A causa principal

por que na Lei da Escritura

eram lícitas as perguntas que se faziam a Deus,

e convinha que os profetas e sacerdotes

quisessem visões e revelações de Deus,

é porque ainda

não estava bem fundada a fé

nem estabelecida a Lei Evangélica,

e assim era mister que perguntassem a Deus

e que Ele falasse,

quer por palavras,

quer por visões e revelações,

quer em figuras e semelhanças,

quer por outras muitas maneiras

de significações,

porque tudo o que respondia,

falava, fazia e revelava,

eram mistérios da nossa fé

e coisas tocantes ou endereçadas a ela;

porquanto, as coisas da fé

não são do homem,

mas da boca de Deus…

por isso era mister que perguntassem

à mesma boca de Deus;

e por isso os repreendia o próprio Deus,

por não consultarem a sua boca

em suas coisas

a fim d’Ele responder

e encaminhar seus casos e coisas à fé,

que eles ainda não sabiam,

por não estar ainda fundada.

Mas já que está fundada a fé em Cristo

e manifestada a Lei evangélica

nesta era de graça,

não há para que perguntar-lhe

daquela maneira,

nem para que ele fale já

nem responda como então.

Porque em dar-nos, como nos deu o seu Filho,

que é uma Palavra sua,

que não tem outra,

tudo nos falou junto e de uma vez

nesta única Palavra,

e não tem mais que falar.

É este o sentido daquela autoridade

com que começa S. Paulo (Hb 1, 1-2)

a querer induzir os hebreus

a que se apartem daqueles primeiros modos

e tratos com Deus da lei de Moisés,

e ponham os olhos somente em Cristo,

dizendo: O que antigamente Deus disse

pelos Profetas a nossos pais

de muitos modos e maneiras,

agora, por último, nestes dias,

nos falou pelo Filho tudo de uma vez.

No qual dá a entender o Apóstolo

que Deus ficou como mudo

e não tem mais que falar,

porque o que falou antes em partes

aos profetas já o falou no tudo,

dando-nos o Tudo, que é seu Filho.

Pelo que, o que agora quiser

perguntar a Deus,

ou querer alguma visão ou revelação,

não só faria uma insensatez,

mas faria agravo a Deus,

não pondo os olhos totalmente em Cristo,

sem querer outra coisa alguma ou novidade.

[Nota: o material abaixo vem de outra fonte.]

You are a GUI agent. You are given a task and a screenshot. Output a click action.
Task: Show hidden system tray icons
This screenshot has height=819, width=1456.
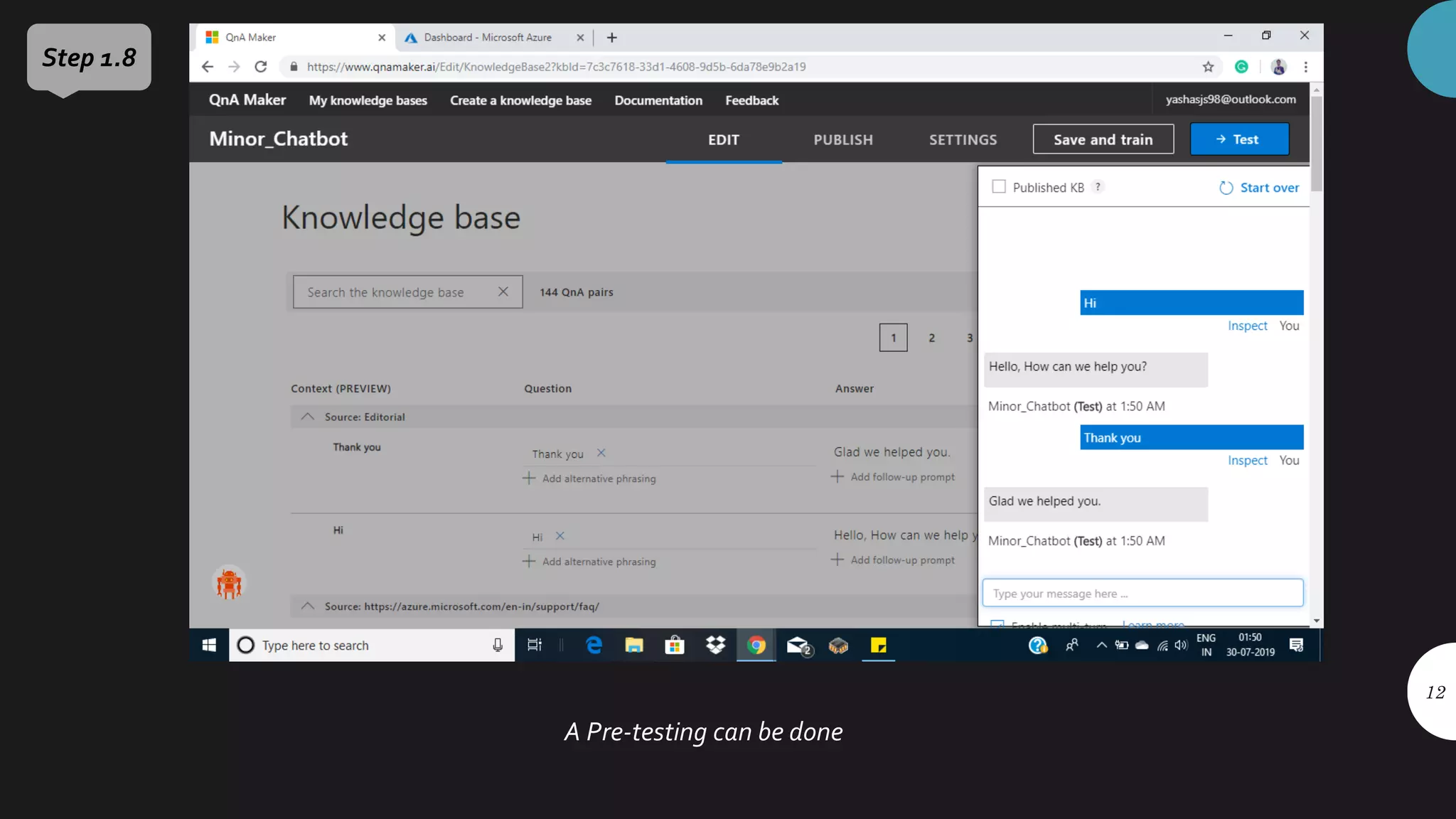tap(1101, 645)
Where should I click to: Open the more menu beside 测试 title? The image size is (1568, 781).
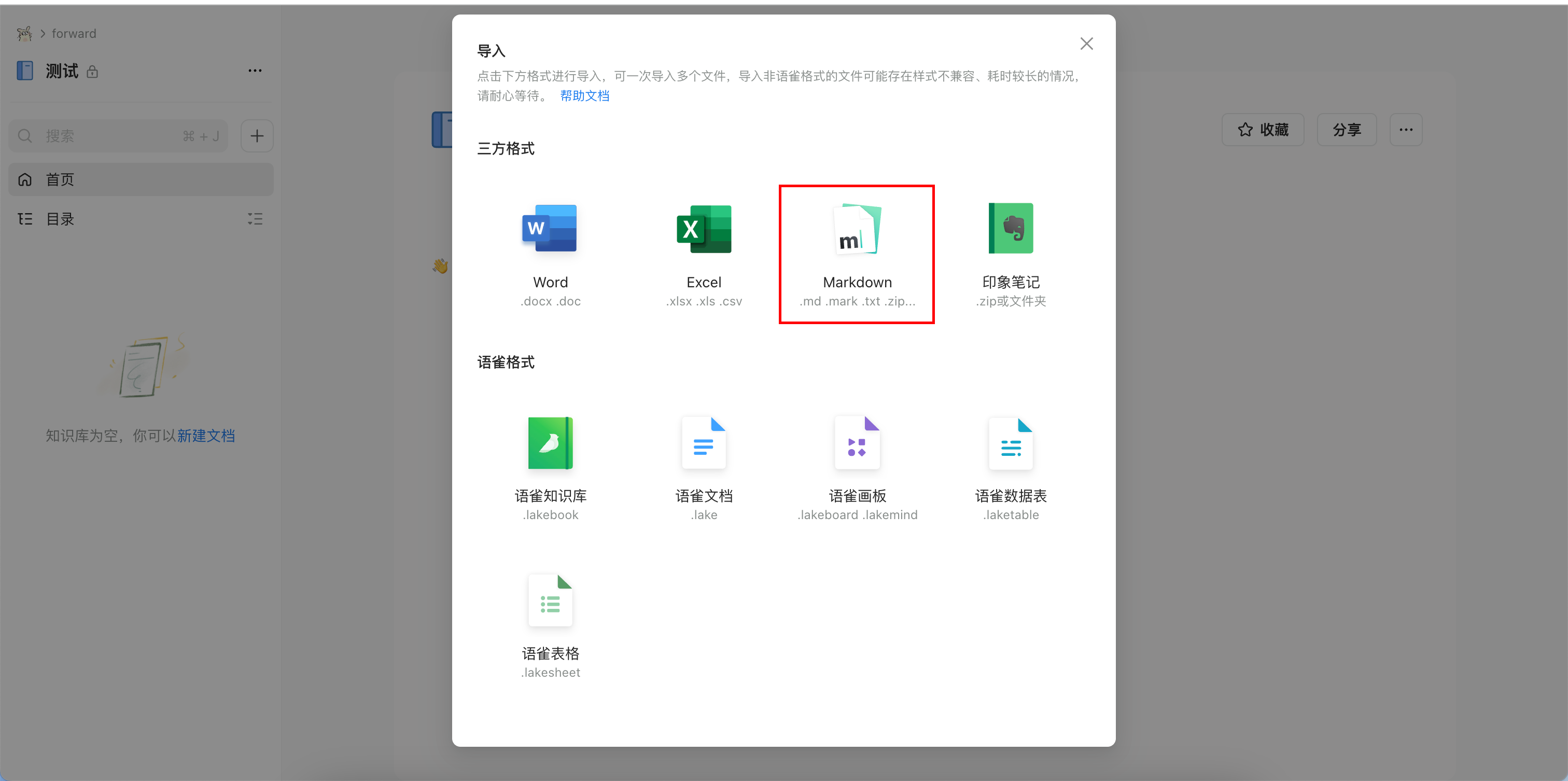click(x=255, y=71)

Porque lhe poderia responder Deus

desta maneira dizendo:

“Se te tenho já faladas

todas as coisas na minha Palavra,

que é meu Filho, e não tenho outra,

que te posso eu agora responder

ou revelar que seja mais que isso?

Põe os olhos só nele,

porque nele te tenho dito tudo e revelado,

e acharás nele ainda mais do que pedes e desejas.

Porque tu pedes

locuções e revelações em partes,

e se pões nele os olhos,

achá-lo-ás em tudo;

porque ele é toda a minha locução e resposta

e é toda a minha visão e toda a minha revelação.

O qual já vos falei,

respondi, manifestei e revelei,

dando-vo-lo por irmão,

companheiro e mestre,

preço e prémio.

Porque desde aquele dia

que baixei com o meu Espírito sobre ele

no monte Tabor, dizendo (Mt 17, 5):

Este é o meu amado Filho,

no qual pus todo o meu enlevo; escutai-o;

já levantei eu a mão de todas essas maneiras

de ensinamentos e respostas e dei-a a ele.

Ouvi-O a Ele,

porque já não tenho mais fé que revelar,

nem mais coisas que manifestar.

Que, se antes falava,

era prometendo a Cristo;

e se me perguntavam,

eram as perguntas encaminhadas

à petição e esperança de Cristo,

em que deviam achar todo bem,

como agora o dá a entender

toda a doutrina dos evangelistas e apóstolos.

Mas agora,

o que me perguntasse daquela maneira

e quisesse que eu lhe falasse ou lhe revelasse algo,

era de alguma maneira

pedir-me outra vez a Cristo,

e pedir-me mais fé,

e ser falto nela,

que já está dada em Cristo.

E assim, faria muito agravo ao meu amado Filho,

porque não só naquilo lhe faltaria na fé,

mas obrigava-o outra vez a encarnar

e passar pela vida e morte primeira.

Não acharás que pedir-me

nem que desejar de revelações

ou visões da minha parte.

Olha-O tu bem,

que aí acharás já feito e dito tudo isso,

e muito mais, n’Ele.

S 2, 22, 3-5

Eulogio Pacho, As mais belas páginas de S. João da Cruz, Edições Carmelo, Avessadas p.43.